I do not believe that there is a commentator who would disagree with the proposition that an independent judiciary is an indispensable requirement of the rule of law.

I believe that the motion gives the Territory the lead in protecting the independence and integrity of its judiciary. Rather than being a fetter on the Territory, the entrenchment of the Supreme Court and of the removal process is the Territory giving the lead to other jurisdictions that have not built into their constitutions adequate provision for the integrity of their judicial systems.

Events in recent years in the Commonwealth and Queensland parliaments have dramatically focused public and judicial attention on the question of removal of judges from office. In an address to the Australian Bar Association in 1990, Mr Justice McGarvie of the Supreme Court of Victoria pointed out that those events demonstrated that traditional parliamentary procedures in such cases were unable in any satisfactory way to ascertain what had occurred or whether what had occurred could warrant removal of a judge from office.

In 1988 the Constitutional Commission recommended changes to the Commonwealth Constitution to provide that no Federal or State judge could be removed from office, except by the Governor-General or Governor, as the case may be, on an address by the relevant parliament citing grounds of proved misbehaviour or incapacity following investigation by a judicial tribunal.

While the recommendations of the Constitutional Commission have not been acted upon, this is a highly significant statement. It would now be hard to imagine that any Australian parliament would contemplate removal of a judge without first referring allegations of misconduct or incapacity to an impartial judicial body for investigation. The proposed changes to the self-government Act will mean that a judicial officer could be removed only following the investigation and reporting of an independent judicial commission.

Paragraphs (e) and (f) safeguard judicial salaries by providing that they are to be determined by the Remuneration Tribunal or, in the absence of a tribunal determination, as specified in Territory legislation. These provisions are identical to those for high-level Territory officers, as set out in section 73 of the self-government Act.
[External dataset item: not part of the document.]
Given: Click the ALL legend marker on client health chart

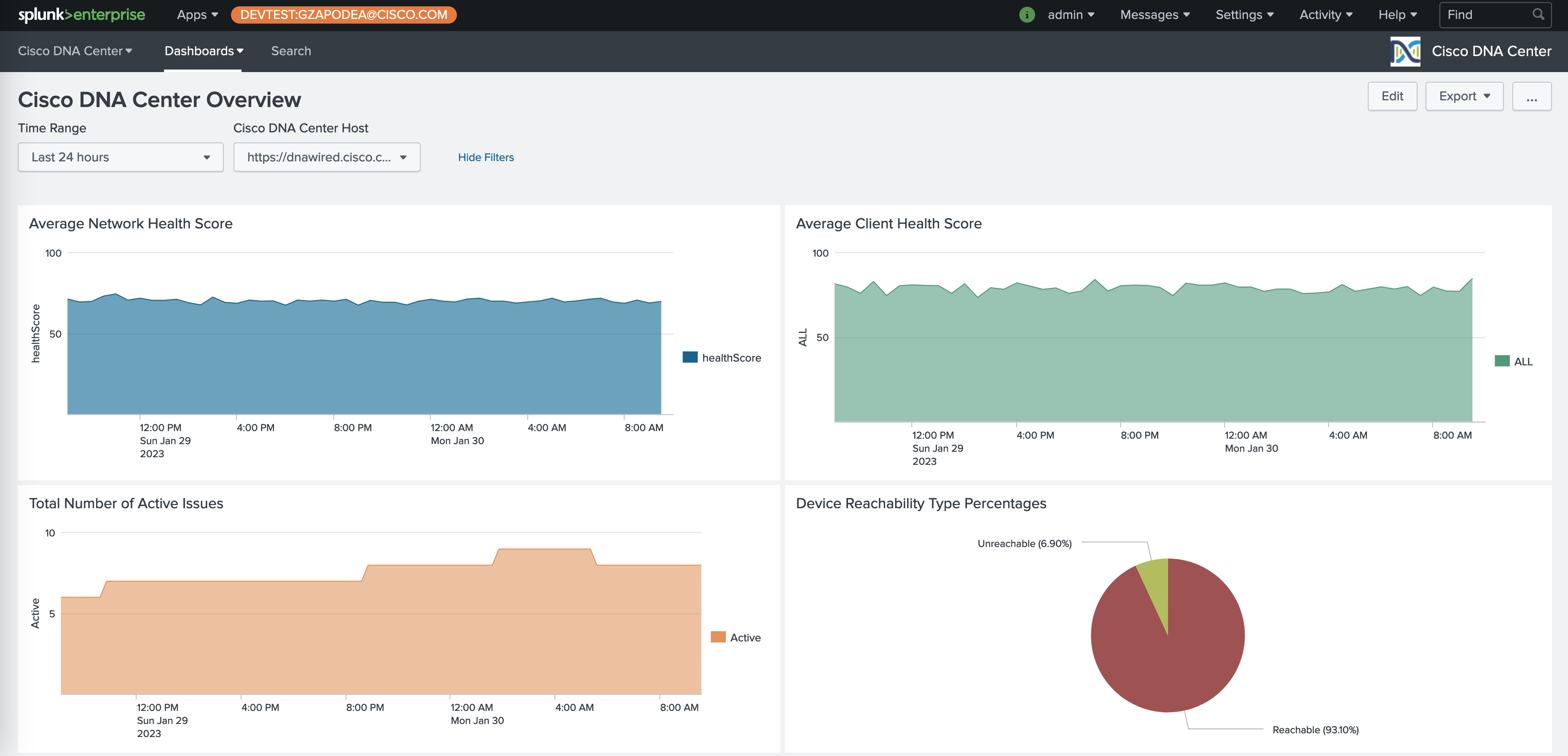Looking at the screenshot, I should point(1502,360).
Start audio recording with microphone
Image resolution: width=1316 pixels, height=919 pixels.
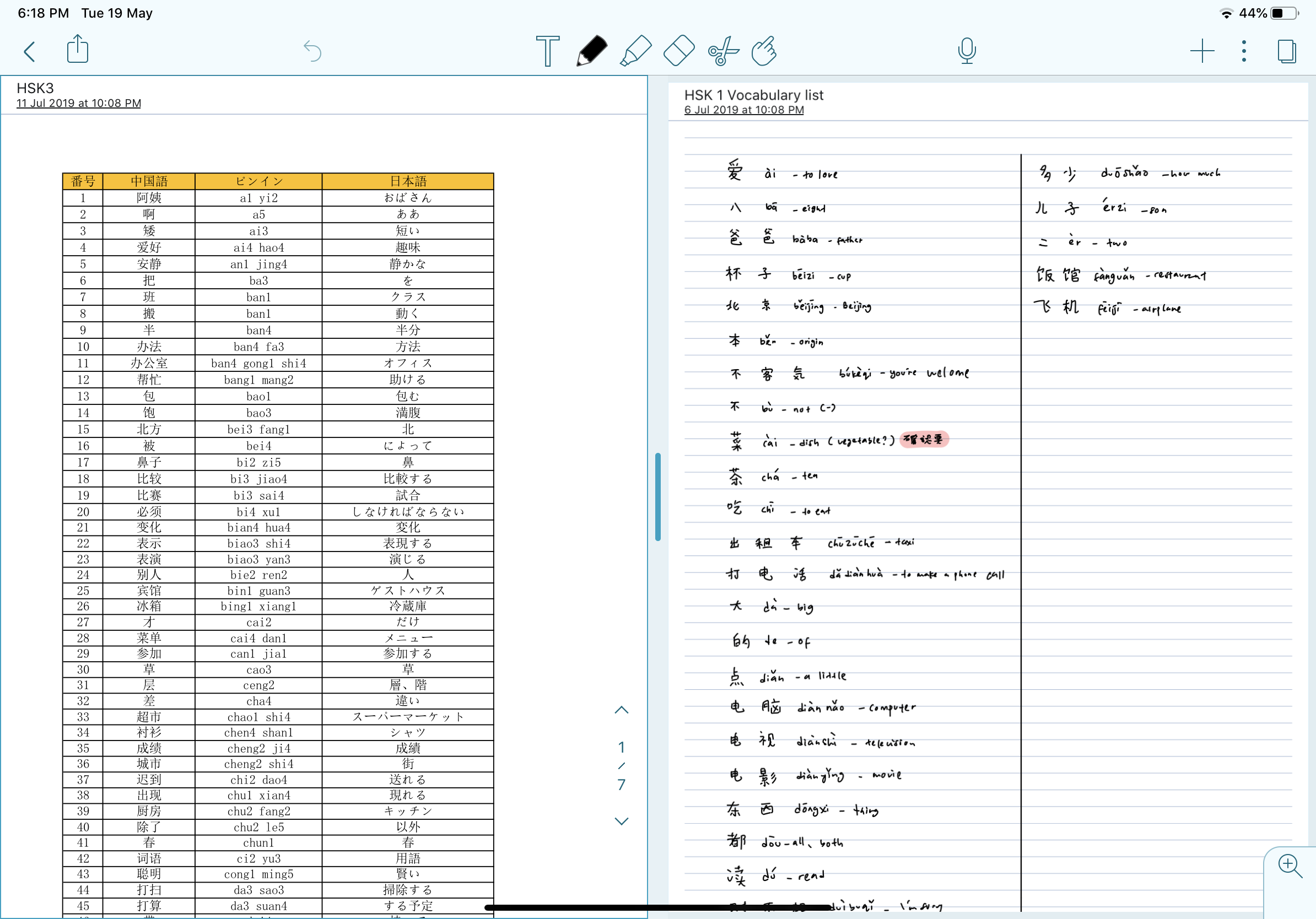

Paragraph (g) prevents a government reducing the remuneration of a judge during his or her continuance in office. Most jurisdictions have similar provisions. This is a necessary element if judicial tenure is to be guaranteed. It is a safeguard against the unlikely possibility that a government would seek to circumvent the security of tenure provisions by reducing a judge's salary to, in effect, force him or her from office. Paragraph (h) provides similar safeguards for a judge's retiring age.